The Age of Aquarius
I was just thirteen at the ‘Dawning of the Age of Aquarius’. This infectious song still seems to permeate western culture with its moon-struck optimism and idealism. Freedom, peace, innovation, equality, rights and justice are the bi-words of a boom that refuses to go bust. The teeming collectives, in their passion for change, reject the status-quo and expect nothing short of upheaval. Deconstruction has been Declared, and the Charter has taken flight.
The news, in pages like these, is full of it — stories about the quest to be on the right side of history. But while the past is crushed and brushed aside to make way for the new, we cover up the troubles that corrupt this new milieu and bury the blessings that have been our inheritance. I would rather live in the Light of another dawn, where every nook and cranny is made known.
This is where I stand, neither to the left or to the right, but feet feeling their way through the middle, between the past and the future, between the good and the bad, between certainty and doubt. I seek a posture of tolerance and conviction, neither wishy-washy or dogmatic, and I rest in the knowledge that God’s grace has been and is at work, in spite of and through our postures.

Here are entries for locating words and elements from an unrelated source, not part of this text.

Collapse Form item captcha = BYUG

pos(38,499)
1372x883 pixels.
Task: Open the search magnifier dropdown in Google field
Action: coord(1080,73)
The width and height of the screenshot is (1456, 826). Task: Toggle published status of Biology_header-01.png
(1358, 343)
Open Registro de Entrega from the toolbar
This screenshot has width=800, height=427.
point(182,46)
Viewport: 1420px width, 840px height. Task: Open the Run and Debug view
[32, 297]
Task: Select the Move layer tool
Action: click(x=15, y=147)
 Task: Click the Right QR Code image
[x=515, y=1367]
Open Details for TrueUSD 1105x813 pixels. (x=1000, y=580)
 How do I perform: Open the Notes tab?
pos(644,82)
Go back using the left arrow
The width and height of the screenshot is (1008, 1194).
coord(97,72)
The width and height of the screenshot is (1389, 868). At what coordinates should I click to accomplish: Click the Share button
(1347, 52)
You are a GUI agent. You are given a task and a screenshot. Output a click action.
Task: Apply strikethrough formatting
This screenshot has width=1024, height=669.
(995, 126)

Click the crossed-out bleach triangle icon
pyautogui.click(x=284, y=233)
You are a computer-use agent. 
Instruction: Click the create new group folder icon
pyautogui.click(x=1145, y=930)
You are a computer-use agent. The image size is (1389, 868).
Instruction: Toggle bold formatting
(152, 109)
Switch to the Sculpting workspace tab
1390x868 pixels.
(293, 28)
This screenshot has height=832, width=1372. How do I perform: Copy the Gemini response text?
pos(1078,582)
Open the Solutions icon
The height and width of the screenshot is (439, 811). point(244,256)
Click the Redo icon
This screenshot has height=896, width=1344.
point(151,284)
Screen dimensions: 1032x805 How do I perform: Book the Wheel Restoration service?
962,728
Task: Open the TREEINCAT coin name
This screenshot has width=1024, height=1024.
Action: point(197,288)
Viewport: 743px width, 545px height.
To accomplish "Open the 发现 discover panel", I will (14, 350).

It’s a principled stand (thoughtfully taken), but it’s also a happenstance (worth exploring). I was born smack dab in the middle of the baby boom. I am the eldest of seven, five of whom burst forth before the boom ended. My mother is also the eldest, so that puts me at the front of the second generation pack. Responsibility!
My parents immigrated to Canada from the Netherlands separately, in 1953, and married two years later. So, when I was born (exactly nine months later), they and the 21,000 who came with them, had been away from ‘home’ for only three years yet — hardly enough time to assimilate. Presto! Out of the gate with a second language.
I was born in Sarnia, one of the few places where immigrant pastors managed to coral everyone into one denomination, the Christian Reformed Church. Unity! A detour to Clinton in the early sixties put me under the pastoral care of the first of two mild-mannered Slofstras. My teenage years were under the spell of Rev. Heinie Venema and Rev. Melle Pool. Kingdom! They also encompassed the first of two church starts (Redeemer and Jubilee) and experiences of setting up and worshipping in a gymnasium. Adapt!
My father came to Canada as qualified teacher and a church organist. But his countrymen did not pay very well, so he floated through Presbyterian, Lutheran and Anglican denominations playing for pay. Ecumenism! Our recroom in Sarnia featured a two manual pedal organ and a drum set, side by side, and my father’s and brother’s playing have been among the most inspired I’ve known. One in the Spirit!
In Sarnia Christian School, I had my dad as a teacher. But in public high school I Iearned to be in the world, not of the world. My youth coincided with the heyday of AACS/ICS family conferences, and I went to university in Toronto to be close to the heart. And that’s just the first eighteen years.
All of this and much more have caused me to take note of the old and the new in a world that is teetering unnecessarily at the edge of an abyss. I prefer the long view and join with the Cloud in proclaiming the Age of Grace.